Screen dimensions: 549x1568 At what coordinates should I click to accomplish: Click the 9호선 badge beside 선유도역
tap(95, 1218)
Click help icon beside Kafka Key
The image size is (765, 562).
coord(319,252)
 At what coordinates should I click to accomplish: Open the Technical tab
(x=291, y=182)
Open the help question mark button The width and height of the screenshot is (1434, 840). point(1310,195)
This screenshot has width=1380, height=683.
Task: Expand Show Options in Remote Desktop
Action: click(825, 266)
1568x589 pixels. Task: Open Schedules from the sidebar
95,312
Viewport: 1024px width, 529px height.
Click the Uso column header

Your task:
Lay out every line of the rows above as a JSON list of strings, one string per line, leaving out any blank lines.

Solution for this problem:
[
  "Screen dimensions: 549x1568 At what coordinates should I click to accomplish: Click the 9호선 badge beside 선유도역",
  "tap(95, 1218)",
  "Click help icon beside Kafka Key",
  "The image size is (765, 562).",
  "coord(319,252)",
  " At what coordinates should I click to accomplish: Open the Technical tab",
  "(x=291, y=182)",
  "Open the help question mark button The width and height of the screenshot is (1434, 840). point(1310,195)",
  "This screenshot has width=1380, height=683.",
  "Task: Expand Show Options in Remote Desktop",
  "Action: click(825, 266)",
  "1568x589 pixels. Task: Open Schedules from the sidebar",
  "95,312",
  "Viewport: 1024px width, 529px height.",
  "Click the Uso column header"
]